Size of an electron

The electric field of the charged sphere equals $|\vec E| = \begin{cases} \dfrac{e}{4 \pi \varepsilon_0} \dfrac{1}{r^2} & r > r_e \\ 0 & r \leq r_e \end{cases}$ Therefore, we get a corresponding field energy $\begin{aligned} W_\text{el} &= \frac{\varepsilon_0}{2} \int |\vec E|^2 dV = 2 \pi \varepsilon_0 \int_0^\infty |\vec E|^2 r^2 dr \\ &= \frac{e^2}{8 \pi \varepsilon_0} \int_{r_e}^\infty \frac{1}{r^2} dr = \frac{e^2}{8 \pi \varepsilon_0 r_e} \end{aligned}$ Due to the mass–energy equivalence $W_\text{el} = m_e c^2$ we get an classical electron radius of $r_e = \frac{e^2}{8 \pi \varepsilon_0 m_e c^2} \approx 1.4 \cdot 10^{-15} = 1.4\,\text{fm}$ Other charge distributions lead to different results for the electron radius. However, the order of magnitude remains the same. The CODATA definition of the electron radius is twice the size $r_e = \frac{e^2}{4 \pi \varepsilon_0 m_e c^2} \approx 3\,\text{fm}$

• MATERIAL:
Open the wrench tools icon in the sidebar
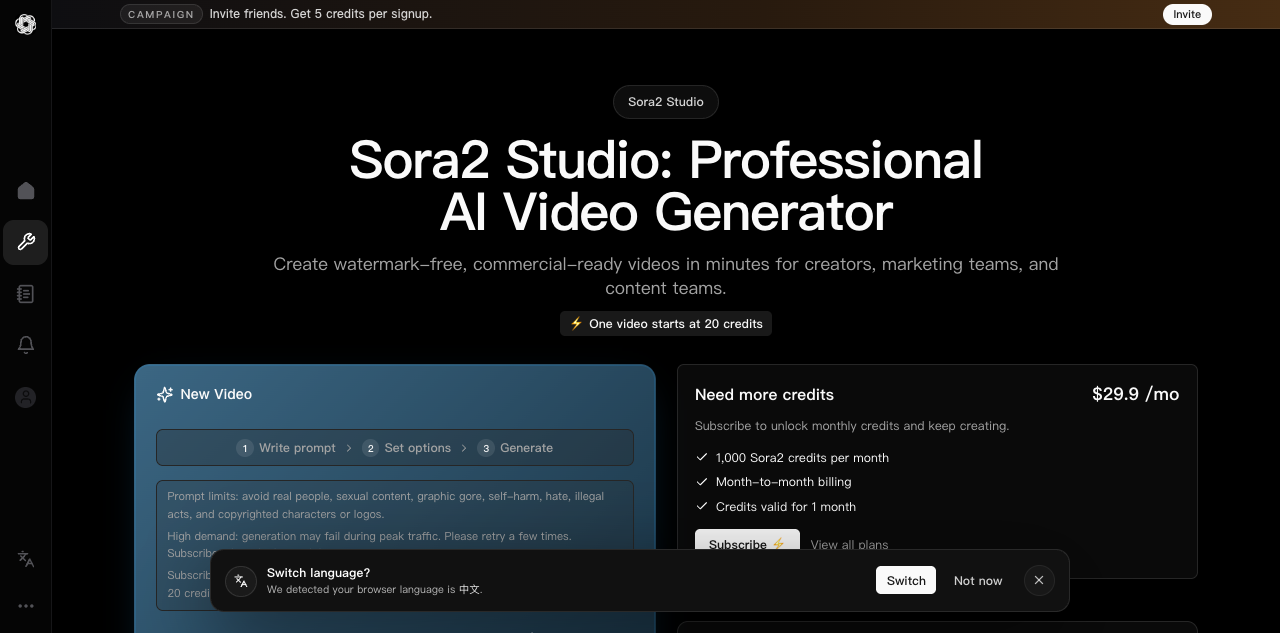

• EXERCISE OBJECTIVE:
Can you duplicate the text about the size of an electron, from its heading to its final equation, with every word and symbol unchanged?

• WRITTEN SOLUTION:
Size of an electron

The electric field of the charged sphere equals $|\vec E| = \begin{cases} \dfrac{e}{4 \pi \varepsilon_0} \dfrac{1}{r^2} & r > r_e \\ 0 & r \leq r_e \end{cases}$ Therefore, we get a corresponding field energy $\begin{aligned} W_\text{el} &= \frac{\varepsilon_0}{2} \int |\vec E|^2 dV = 2 \pi \varepsilon_0 \int_0^\infty |\vec E|^2 r^2 dr \\ &= \frac{e^2}{8 \pi \varepsilon_0} \int_{r_e}^\infty \frac{1}{r^2} dr = \frac{e^2}{8 \pi \varepsilon_0 r_e} \end{aligned}$ Due to the mass–energy equivalence $W_\text{el} = m_e c^2$ we get an classical electron radius of $r_e = \frac{e^2}{8 \pi \varepsilon_0 m_e c^2} \approx 1.4 \cdot 10^{-15} = 1.4\,\text{fm}$ Other charge distributions lead to different results for the electron radius. However, the order of magnitude remains the same. The CODATA definition of the electron radius is twice the size $r_e = \frac{e^2}{4 \pi \varepsilon_0 m_e c^2} \approx 3\,\text{fm}$